Elisavietta Ritchie’s new and collected poems, Babushka’s Beads: A Geography of Genes, Poets Choice, finds the poetess in top form, and is an excellent starting place for the uninitiated and a great collection for enthusiasts. Ritchie’s Russian heritage is on display here, and in the author’s forward she discusses the clock at the center of the inspiration for some of the new poems, and their narratives.

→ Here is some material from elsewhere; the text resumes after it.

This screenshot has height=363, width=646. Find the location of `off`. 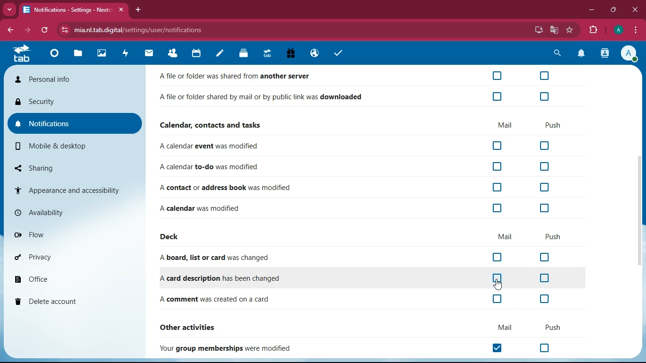

off is located at coordinates (545, 257).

The book shuffles poems and pictures creating a poetic historical slideshow through Ritchie’s ancestry, which, is exotic, and romantic. Russophiles rejoice, for Beads drips with Russian mystery, some of it austere, others more dangerous. The book opens on foreign soil, where the speaker searches history for clues about relatives who served in the military. In “Orders to a Scribe,” history and its danger becomes a “dagger,” fierce a “lizard swiftness
spears me,” and here Ritchie hits the danger of history, and our position looking back on it. We see, all too perfectly well, the cracks in the facade, the “half-baked campaigns” and the out lived palaces.
As a collected works, Beads showcases Ritchie’s grand style, breathless lines that cascade down; her eye and ear for a poem’s individual foot highly attuned. She’s in narrative form for most of this collection, acting as curator and guide. In “Guest of Honor” Ritchie’s stylistic flair perfectly clocks the surprise of a birthday guest, “She has visited me several times/Not during the year right after she died/while buying her ticket to spend/one more birthday with us.” And the poem synthesizes the best moments of family ritual: a “wink,” “dabs of icing.” Beads is not a ruby lensed look back to the good old days, rather Ritchie manages to remind the reader that this collection is focused on family, those moments of human connection that appear in our lives in small fragile moments. But that’s also true for the parts of history that haunt us. It’s not just the moments where you feel connected to your mother or aunt, but also the ghosts. The pain is the upside down of memory, and Ritchie dices it up with her composed, graceful lines. “We...distribute coats we cannot bear to see/ hang empty and hope not to know/ who wears those shoes donated to thrift,” and there’s actual ghosts too, adding to the exotic flavor, not just our mundane “things” like books, or watches, that carry on a little bit of our spirit after we die.
Impressively, Ritchie has arranged this collection with photographs of some of the subjects, as well as organized the collection to provide a chronological narrative of her family. Her father’s war history acts a bridge to more familiar America. In the lovely elegy “While It Rains” her father’s “elbows and knees/fold and close/like the dull blades/of his pocket knife,” and later in “Root Soup, Boxing Day” his death becomes a retelling of stone soup; her father the poor soldier asking for food during the war. The military and service to one’s country is one of the constance's across the generations. A tradition rich in imagery that Ritchie mines throughout the ages.
Babushka’s Beads contains an addendum featuring cover art submissions for the collection by University grad students, a sharp addition to an already fine collection.